An Empirical Study on Evaluation Metrics of Generative Adversarial Networks
This research paper presents an extensive empirical analysis of various sample-based evaluation metrics for Generative Adversarial Networks (GANs). The authors aim to address the challenge of evaluating these metrics themselves by scrutinizing their effectiveness in distinguishing generated from real samples, sensitivity to mode dropping and collapsing, and their ability to detect overfitting.
Key Metrics Evaluated
The paper focuses on several widely-used metrics, including:
- Inception Score (IS): Evaluates the quality and diversity of generated images via a pretrained Inception model on ImageNet.
- Mode Score (MS): Extends IS by incorporating a comparison with the real distribution.
- Kernel Maximum Mean Discrepancy (MMD): Measures the dissimilarity between distributions using a kernel function.
- Wasserstein Distance (WD): Computes the Earth Mover's Distance between two distributions.
- Fréchet Inception Distance (FID): Models distributions as Gaussians in feature space, capturing differences in mean and covariance.
- 1-Nearest Neighbor (1-NN) Two-Sample Test: Assesses distribution closeness by evaluating the leave-one-out accuracy of real versus generated samples.
Significant Findings
- Discriminability: The paper identifies MMD and 1-NN as the most effective metrics in distinguishing between real and generated images, with superior sensitivity to mode dropping and collapsing.
- Robustness: The metrics were tested for robustness to image transformations like translations and rotations.

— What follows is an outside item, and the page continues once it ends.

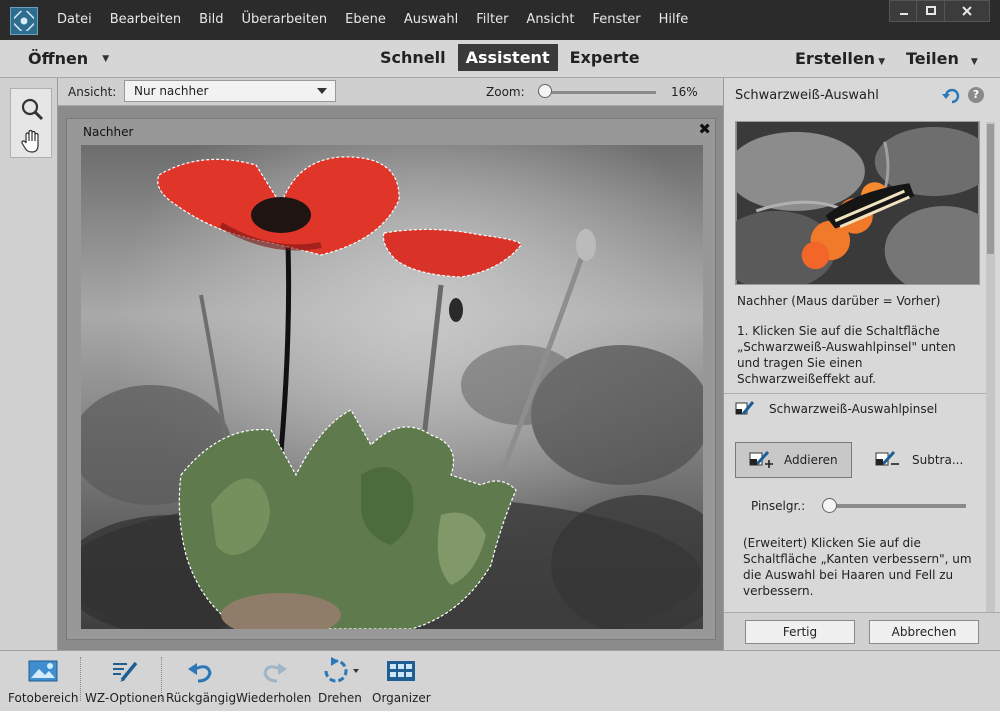 Image resolution: width=1000 pixels, height=711 pixels. I want to click on panel-title: Schwarzweiß-Auswahl, so click(807, 96).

Metrics computed in convolutional feature spaces showed robustness, while those based on pixel distances did not.
- Efficiency: MMD and 1-NN demonstrated sample efficiency by achieving discriminative power with fewer samples. However, Wasserstein Distance exhibited higher sample complexity and computational inefficiency.
- Overfitting Detection: MMD and 1-NN accuracy showed potential for detecting overfitting by measuring the score gap between training and validation sets, highlighting generalization differences.
Implications and Future Directions
The paper underscores the necessity of evaluating GAN metrics in suitable feature spaces for effective performance. It establishes MMD and 1-NN accuracy as preferable evaluation tools due to their robust performance across multiple tests. Additionally, it offers a perspective on the inherent limitations of metrics such as the Inception Score, especially when applied to datasets dissimilar to those they were originally designed for.
Looking forward, the findings suggest opportunities for developing more refined metrics that offer even greater efficiency and accuracy in various GAN applications. Furthermore, the insights into overfitting raise intriguing questions about GAN generalization that may prompt new theoretical explorations in unsupervised learning scenarios.
The authors have contributed an open-source implementation of their metric evaluations, providing valuable resources for further advancements in GAN research and development.